I’m a big believer in improving the ad experience.  A user experience that delivers a quality bar that attracts brand advertisers and perhaps separates the ad from the content of a web page.  Google is creating professional content with ads distributed across its ad network.  Equally as interesting is what VideoEgg has been doing with the ad/user experience.   I think it’s going in the right direction.

Ad Targeting Only as Good as the Ad’s Creative?

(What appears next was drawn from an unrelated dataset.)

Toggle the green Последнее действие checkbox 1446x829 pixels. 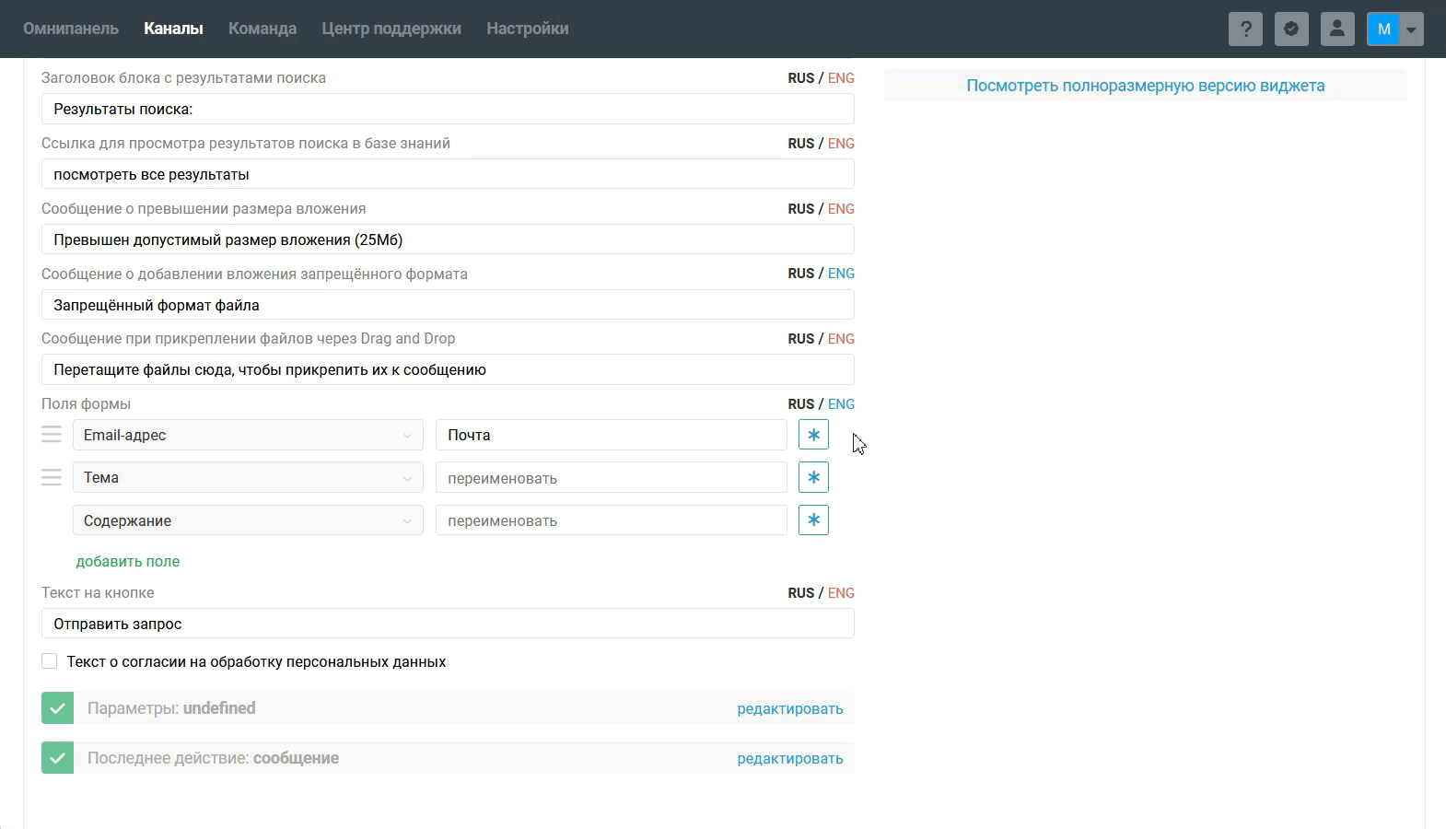[x=57, y=758]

Jeremy Liew has a post on the four types of ad targeting.  One thing targeting ignores is the impact of an ad’s creative on performance.  As marketers accountability grows, the ad’s creative is the last mile.

Friendfeed and Twitter

I setup friendfeed after reading about friendfeed vs twitter. I’ve been looking at a few companies for targeting technology to integrate into YieldBuild.  None of the targeting companies are consumer facing, but I think they should be.  They grab data from all the social networks.  The most interesting ones build a profile of a user that connects feeds from all types of services like YouTube, your blog, Facebook, MySpace, Flicker etc.

Essentially, they have an automated way of setting up a friendfeed like service.  The technology automatically finds correlations and ties the services together around a user.   To me, this is what social search should be.  The ability for my mother to search my images and look at flickr, facebook, picasa or any other place I put images.  And, I shouldn’t have to setup all of my feeds in one central place to do it.

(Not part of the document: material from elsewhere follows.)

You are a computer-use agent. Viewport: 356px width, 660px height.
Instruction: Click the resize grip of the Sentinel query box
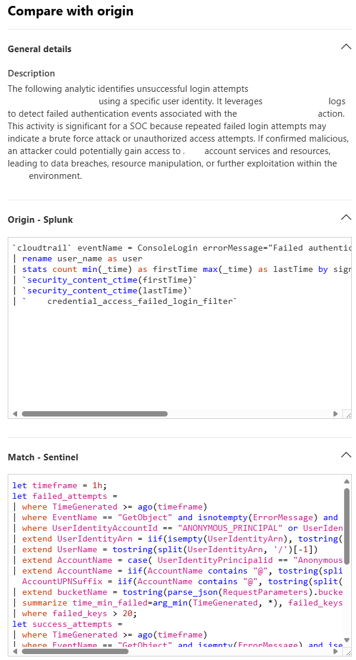(349, 654)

As for using Friendfeed or Twitter for short messaging.  I think that these systems should be federated so you can use any messaging app you want to participate.

WikiPedia Not Good Enough and Yelp Too Big?

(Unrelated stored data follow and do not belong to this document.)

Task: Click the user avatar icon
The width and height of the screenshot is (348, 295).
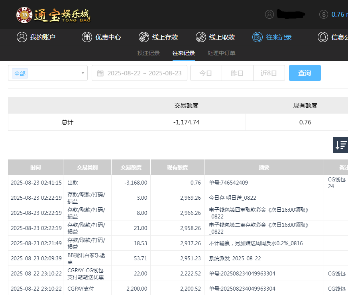Action: (269, 14)
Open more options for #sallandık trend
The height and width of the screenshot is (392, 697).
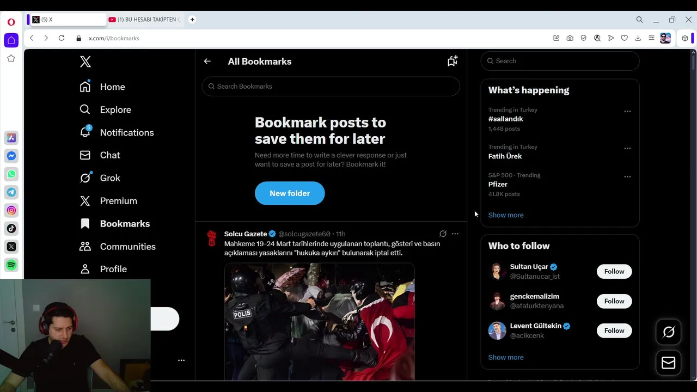[627, 112]
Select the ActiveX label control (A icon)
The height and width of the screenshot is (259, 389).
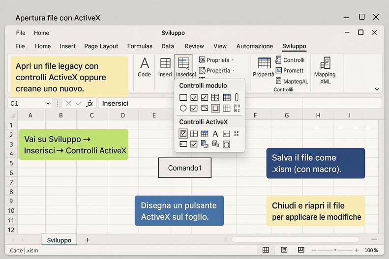(215, 134)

I had dinner last night with a doctor that said he was concerned that bed-side nurses are using WikiPedia to research treatments.  His point was that there is often one source for recent research.  Most likely the person that is doing the research is publishing journals, not contributing to WikiPedia.  So, if WikiPedia has the information, it’s most likely paraphrased or another persons interpretation of the original source.  And.  The fear is valuable information is lost in the translation.  In short, he was fine with WikiPedia for a number of things, just not as an information source where you have liability.  I’m curious, has anyone been sued for using incorrect information from WikiPedia?

Yesterday, the Chronicle had an article in the business section about Yelp deleting some accounts and posts by users that appear to be swaping reviews with other local businesses.  I scratch your back.  You scratch mine type thing.  It got me thinking at what point do services like Yelp become so influential that there value deteroriates since others are insented to provide skewed information.  Also.  What can Yelp do to ensure it remains a collection of unbiased reviews?   Is deleting accounts and posts the answer? I think there must be a better way.  Perhaps a warning on a review or a link to potentially biased reviews.  Obvious spam is the only thing that should be deleted.

Website Bounce Rates and Photo Galleries

The best way to lower bounce rates is to engage and delight visitors.  But to say that reach doesn’t matter is a mistake.  Reach matters to advertisers.  More uniques equals higher CPMs.

The best of both worlds is to do both.  Big reach and low bounce rates, which really means getting users to view multiple pages.  The best way I’ve seen to do that.  Hands down.  Photo galleries.